> Prompt
If a line in the records below holds the word "agent", copy it.

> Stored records
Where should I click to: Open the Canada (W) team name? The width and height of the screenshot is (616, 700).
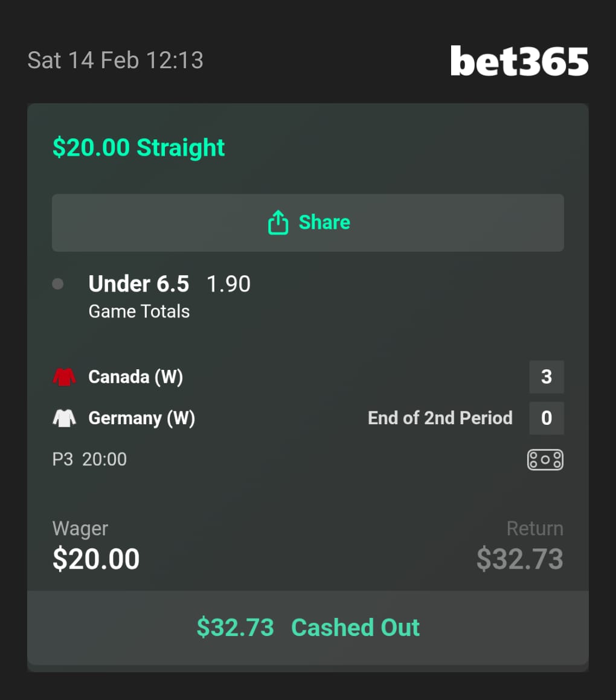point(135,377)
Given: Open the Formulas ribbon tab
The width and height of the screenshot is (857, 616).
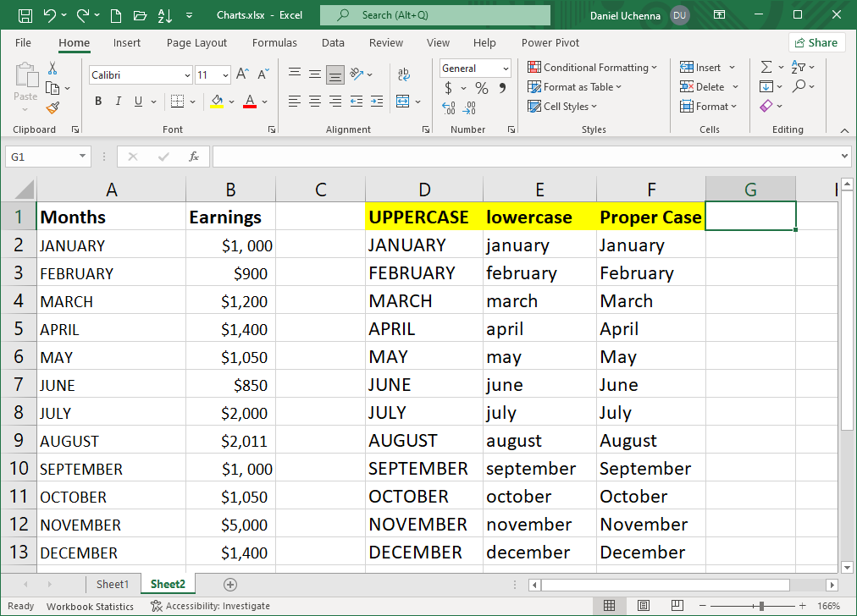Looking at the screenshot, I should (274, 43).
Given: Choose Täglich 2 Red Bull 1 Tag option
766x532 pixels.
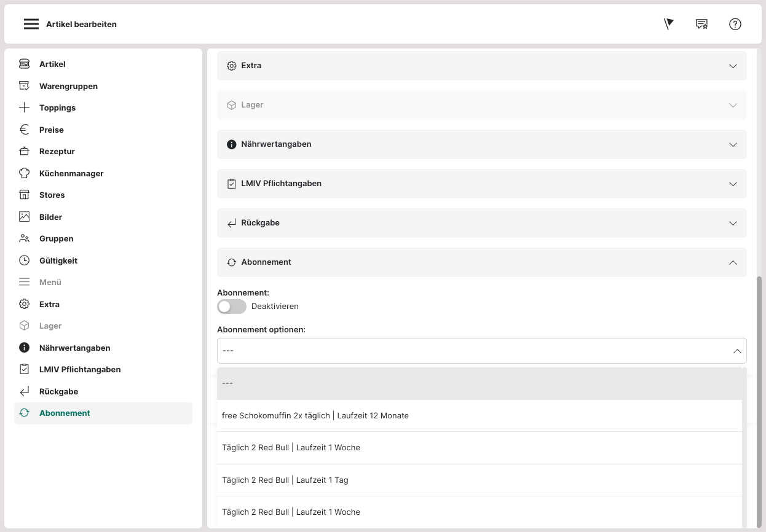Looking at the screenshot, I should point(285,480).
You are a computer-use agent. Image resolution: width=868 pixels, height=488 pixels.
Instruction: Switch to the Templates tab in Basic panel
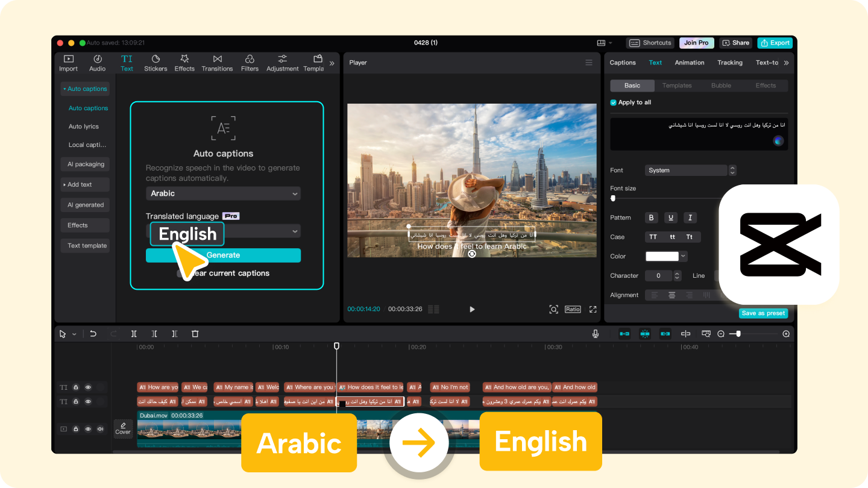click(x=676, y=85)
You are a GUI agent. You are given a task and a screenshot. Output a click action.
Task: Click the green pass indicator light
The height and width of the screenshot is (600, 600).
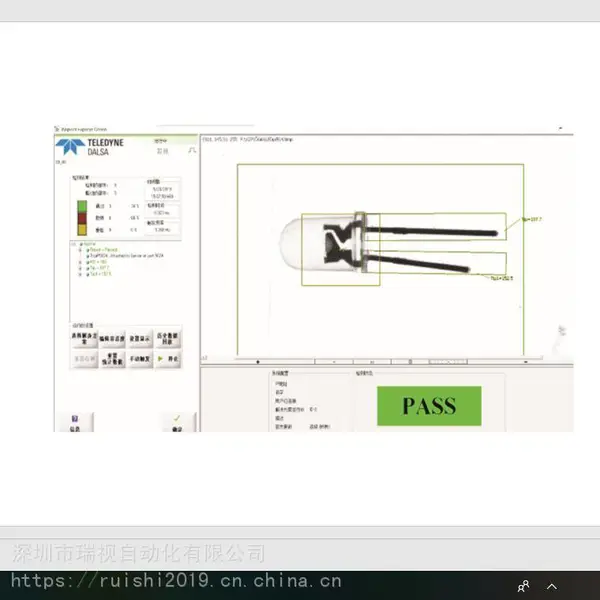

> Response to the task
You are a computer-use agent. Image resolution: width=868 pixels, height=488 pixels.
You are a GUI agent. You are given a task and a screenshot. Output a click action.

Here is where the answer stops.